- _EXERCISE GOAL_: Exact copy, no pictures: return only the lines below from the line with "This screenshot has width=1290, height=383." up to and including the line with "Given: Open the 5号大厅 location selector box".

(EXERCISE MATERIAL)

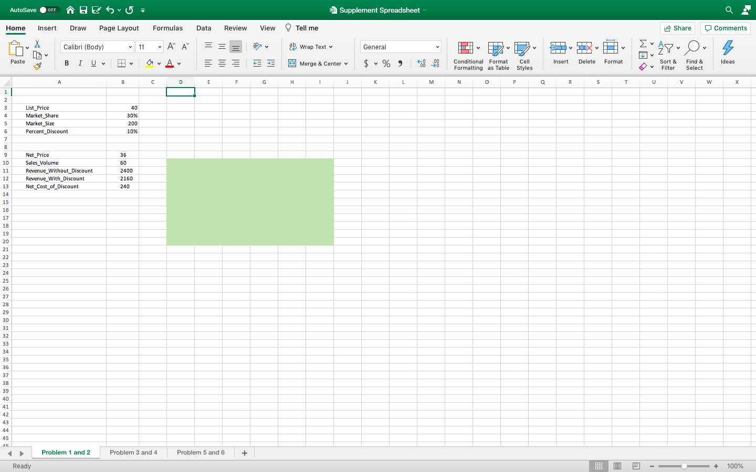Open Conditional Formatting options
The height and width of the screenshot is (472, 756).
point(467,55)
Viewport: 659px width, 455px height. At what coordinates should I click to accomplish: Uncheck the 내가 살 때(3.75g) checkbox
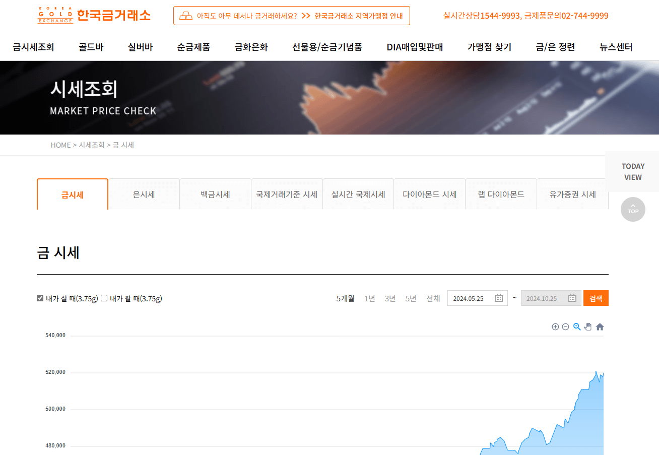pyautogui.click(x=40, y=298)
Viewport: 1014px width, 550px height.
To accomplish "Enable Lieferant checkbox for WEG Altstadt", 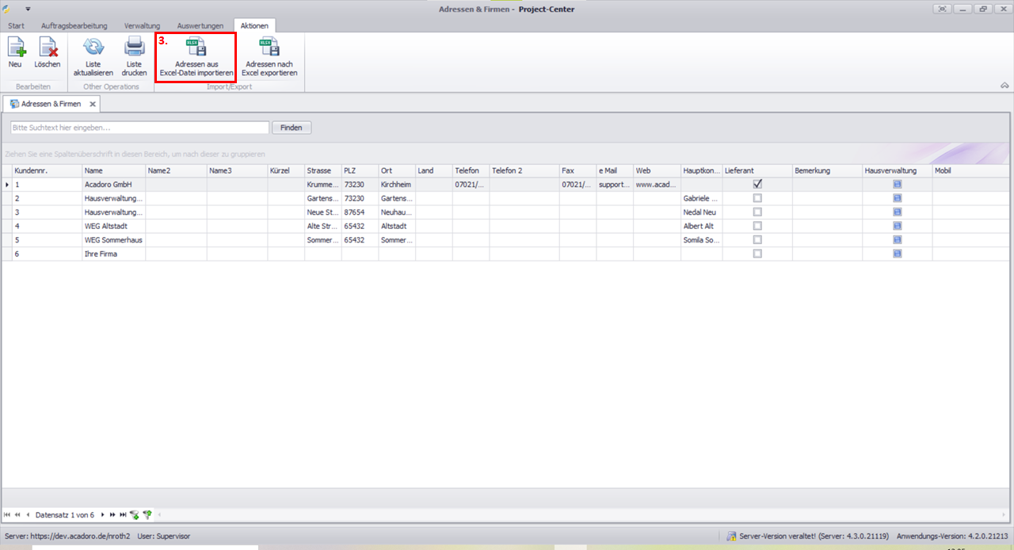I will pyautogui.click(x=757, y=226).
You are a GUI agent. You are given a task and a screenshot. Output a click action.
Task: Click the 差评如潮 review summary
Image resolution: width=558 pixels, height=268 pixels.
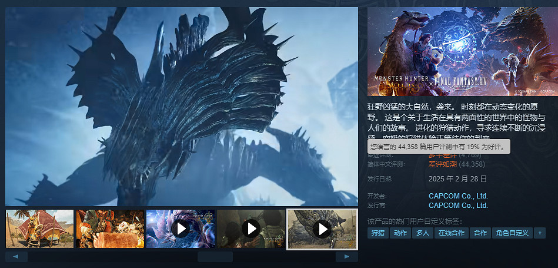[x=443, y=164]
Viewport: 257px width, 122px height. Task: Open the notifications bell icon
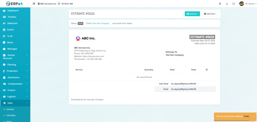click(x=227, y=4)
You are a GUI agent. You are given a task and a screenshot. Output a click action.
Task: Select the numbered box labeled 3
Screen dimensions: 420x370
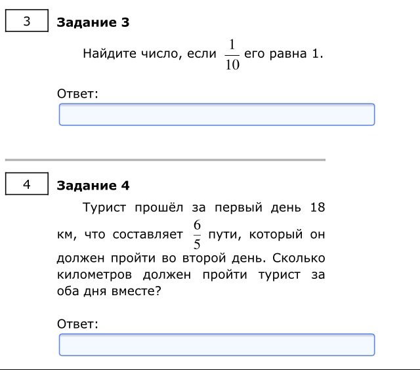point(27,20)

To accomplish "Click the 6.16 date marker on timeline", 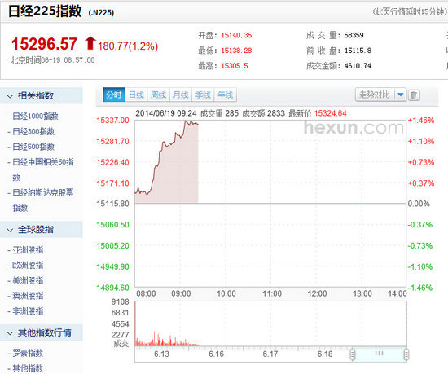I will point(217,354).
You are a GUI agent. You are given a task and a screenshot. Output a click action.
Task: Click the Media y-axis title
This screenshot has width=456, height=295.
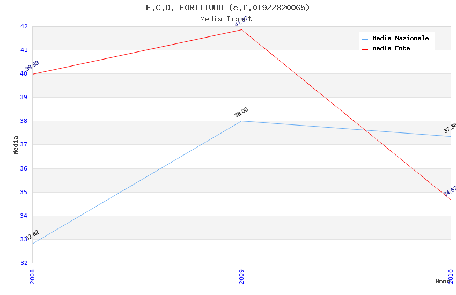point(16,145)
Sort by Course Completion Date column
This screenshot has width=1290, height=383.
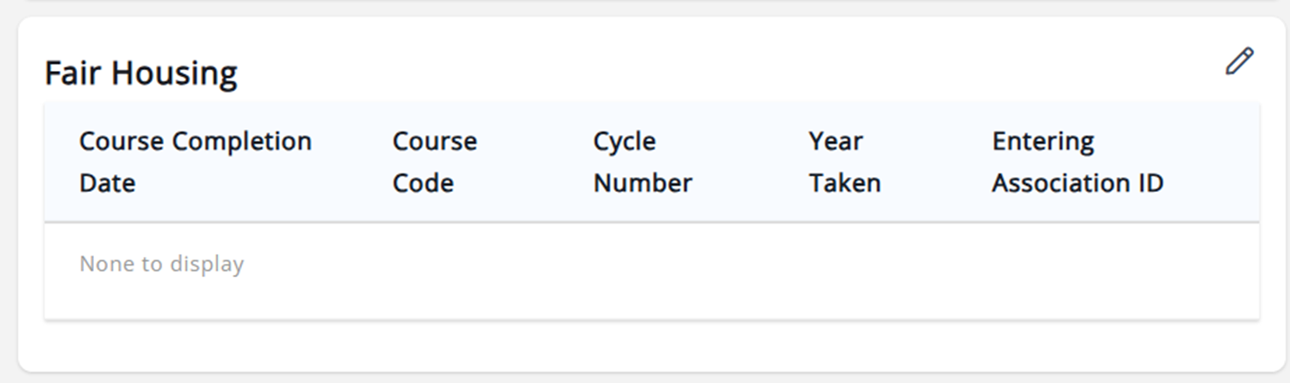click(195, 162)
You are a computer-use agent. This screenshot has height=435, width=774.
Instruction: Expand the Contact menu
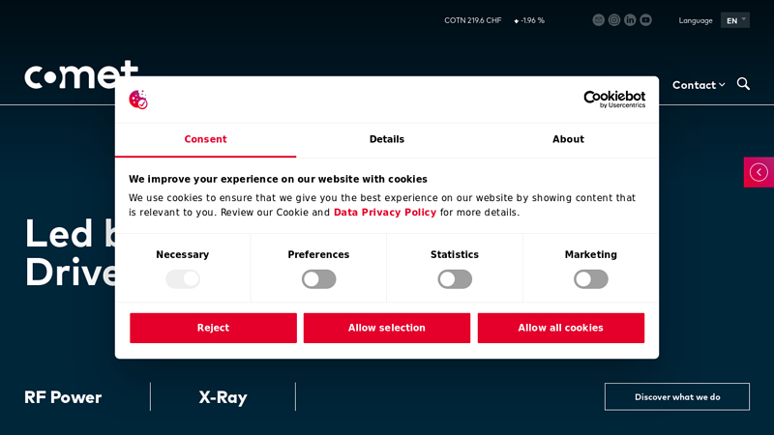[699, 85]
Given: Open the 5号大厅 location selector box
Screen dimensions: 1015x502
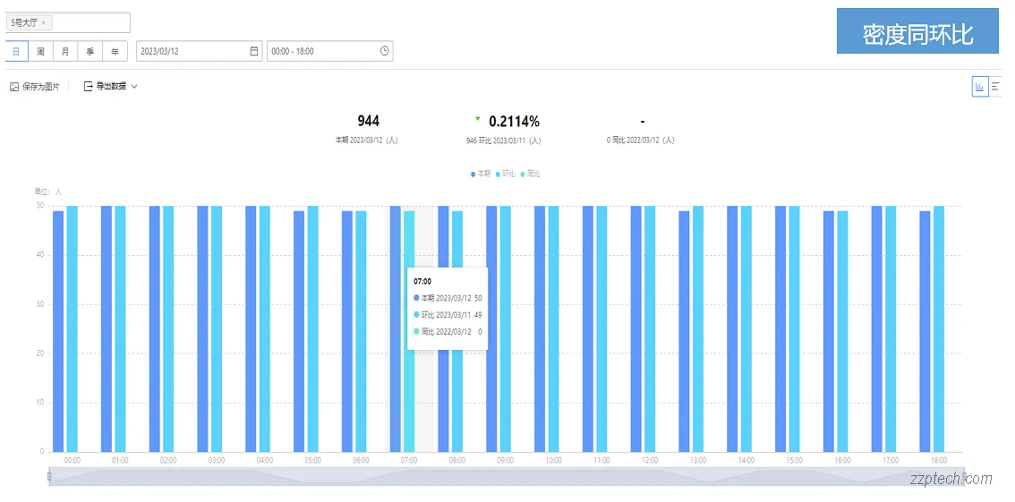Looking at the screenshot, I should (x=90, y=22).
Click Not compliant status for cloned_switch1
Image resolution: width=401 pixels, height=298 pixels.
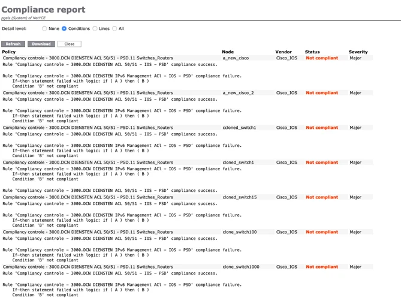(x=322, y=162)
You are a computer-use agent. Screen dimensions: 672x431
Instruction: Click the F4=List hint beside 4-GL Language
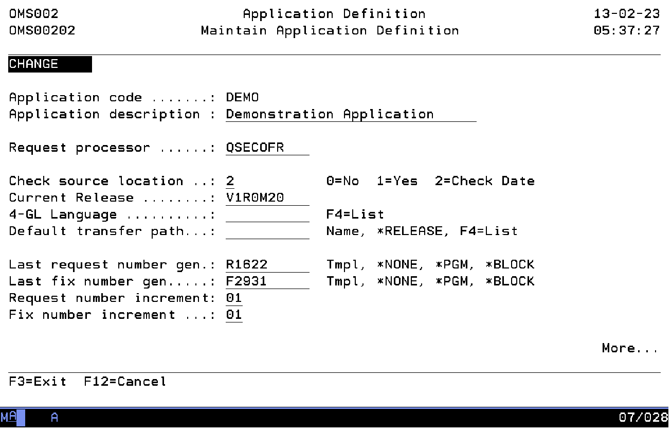[355, 214]
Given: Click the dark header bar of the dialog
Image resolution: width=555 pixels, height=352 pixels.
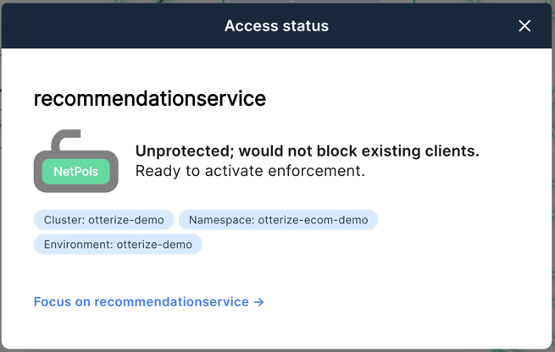Looking at the screenshot, I should [x=276, y=25].
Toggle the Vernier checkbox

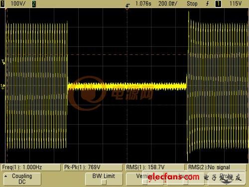pyautogui.click(x=145, y=182)
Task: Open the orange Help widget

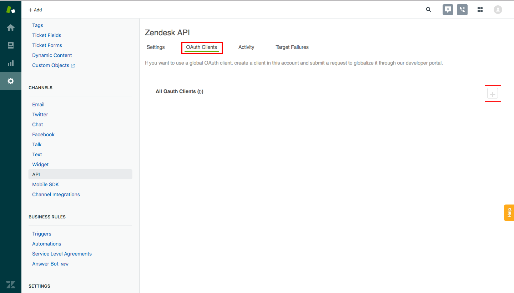Action: click(509, 213)
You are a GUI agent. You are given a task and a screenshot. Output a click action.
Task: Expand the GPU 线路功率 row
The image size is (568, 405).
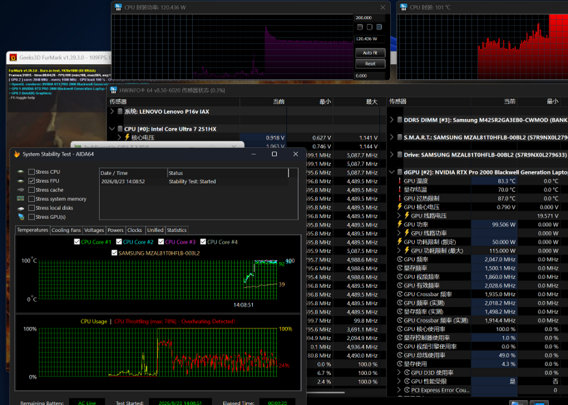tap(399, 233)
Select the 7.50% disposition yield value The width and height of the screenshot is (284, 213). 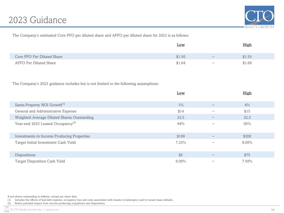(x=247, y=161)
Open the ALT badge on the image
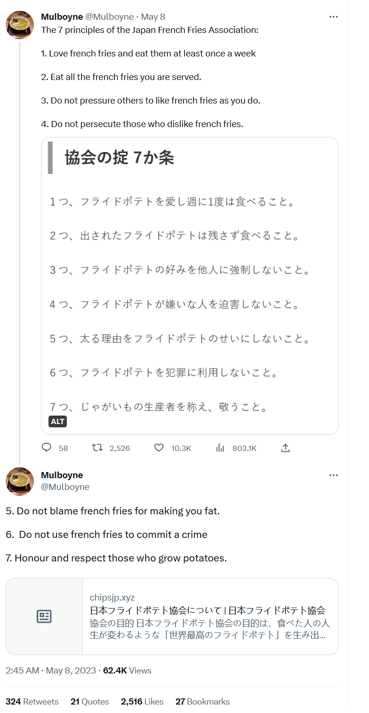This screenshot has height=713, width=369. [x=57, y=421]
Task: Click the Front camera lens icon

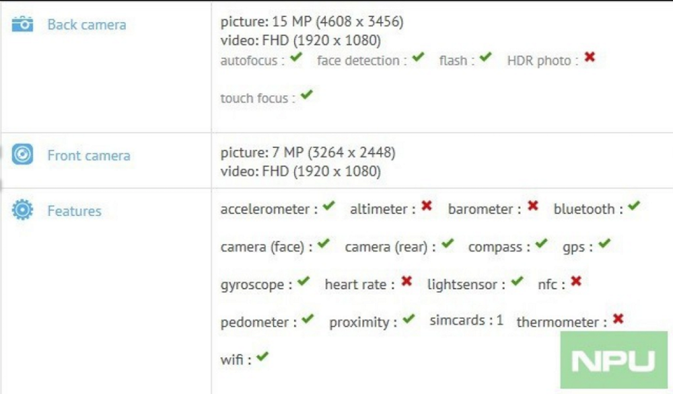Action: tap(22, 155)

(End EXERCISE MATERIAL)

- _EXPECTED ANSWER_:
This screenshot has width=1290, height=383.
click(195, 162)
You are a computer-use agent. This screenshot has height=435, width=774.
Instruction: Expand the Contact menu
[699, 85]
Given: Open the 5号大厅 location selector box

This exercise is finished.